Potentially, the accessibility and tailored space get lost as the Department of Media, Journalism and Film (MJF) enters Bachelor along with the departments of English, history and philosophy. There’s the clear benefit of allowing these departments to more openly communicate and collaborate, but the ache of Williams’ exclusivity still lingered.
The last few weeks have been strange. Williams is still bustling with activity, arguably more than ever. Its faculty and students have already seen the writing on the wall, and as a result, decided to leave their own.
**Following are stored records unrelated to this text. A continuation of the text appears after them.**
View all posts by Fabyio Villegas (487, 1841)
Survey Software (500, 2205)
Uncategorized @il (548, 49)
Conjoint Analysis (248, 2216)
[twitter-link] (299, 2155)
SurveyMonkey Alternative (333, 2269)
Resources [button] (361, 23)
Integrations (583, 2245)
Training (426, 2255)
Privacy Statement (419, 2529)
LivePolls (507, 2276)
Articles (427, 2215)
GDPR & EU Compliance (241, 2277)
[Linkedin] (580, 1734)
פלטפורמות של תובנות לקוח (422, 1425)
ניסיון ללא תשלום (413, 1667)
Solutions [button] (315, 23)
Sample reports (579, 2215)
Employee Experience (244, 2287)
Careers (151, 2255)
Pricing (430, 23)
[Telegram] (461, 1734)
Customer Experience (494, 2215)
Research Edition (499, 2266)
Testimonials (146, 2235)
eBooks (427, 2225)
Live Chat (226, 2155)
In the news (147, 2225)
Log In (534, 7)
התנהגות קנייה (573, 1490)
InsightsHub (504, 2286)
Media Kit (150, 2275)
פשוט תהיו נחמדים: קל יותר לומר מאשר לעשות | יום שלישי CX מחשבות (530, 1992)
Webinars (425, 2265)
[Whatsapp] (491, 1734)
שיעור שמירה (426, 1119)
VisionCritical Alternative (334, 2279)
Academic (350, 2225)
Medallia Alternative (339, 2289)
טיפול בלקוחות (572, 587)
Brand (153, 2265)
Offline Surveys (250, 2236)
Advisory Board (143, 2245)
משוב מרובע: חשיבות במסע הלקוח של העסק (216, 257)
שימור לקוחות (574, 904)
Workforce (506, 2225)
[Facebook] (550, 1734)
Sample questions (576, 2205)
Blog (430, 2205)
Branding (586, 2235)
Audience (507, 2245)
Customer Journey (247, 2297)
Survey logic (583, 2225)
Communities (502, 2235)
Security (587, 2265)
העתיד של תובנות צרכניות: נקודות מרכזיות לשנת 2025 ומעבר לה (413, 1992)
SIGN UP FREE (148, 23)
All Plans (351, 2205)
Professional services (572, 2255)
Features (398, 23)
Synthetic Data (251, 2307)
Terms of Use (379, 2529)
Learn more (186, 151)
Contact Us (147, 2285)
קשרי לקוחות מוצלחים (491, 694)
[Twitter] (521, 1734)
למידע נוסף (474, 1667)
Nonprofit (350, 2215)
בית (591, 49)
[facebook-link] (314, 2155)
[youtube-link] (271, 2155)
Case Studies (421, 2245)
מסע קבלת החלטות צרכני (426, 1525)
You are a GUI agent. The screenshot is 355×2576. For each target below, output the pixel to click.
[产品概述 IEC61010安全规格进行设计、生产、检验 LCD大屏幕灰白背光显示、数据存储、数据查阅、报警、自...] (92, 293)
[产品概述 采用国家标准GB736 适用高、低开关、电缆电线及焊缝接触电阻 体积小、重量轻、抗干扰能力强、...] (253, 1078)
A departmental email was sent out April 22, confirming the building was free to be “graffitied.” Students wrote their favorite movie quotes, names of their best friends, modified hallway signs and complained of the building’s terrible AC. It was a lot of work for something that was eventually coming down, but when has that ever been a bad thing? Students may scribe “good riddance,” but they had memories impossible to rid of.
In 2020, the decision of MJF moving to Bachelor was finalized. There’s nothing surprising about Williams being torn down, much like there was nothing surprising about it slowly becoming a genuine relic of a time when the mass media industry was just getting its legs. Then, there was a novelty of being new that can be compared to Bachelor now.
The main difference is that MJF alumni won’t be able to visit the classrooms where they studied and found their passions. They can only park their cars there.
Maureen Wilson is a first-year student double majoring in media and communication and emerging technology in business and design, with a minor in creative writing. She is an Opinion writer for The Miami Student and is involved in Sigma Tau Delta, Asian American Association and MU Kababayan.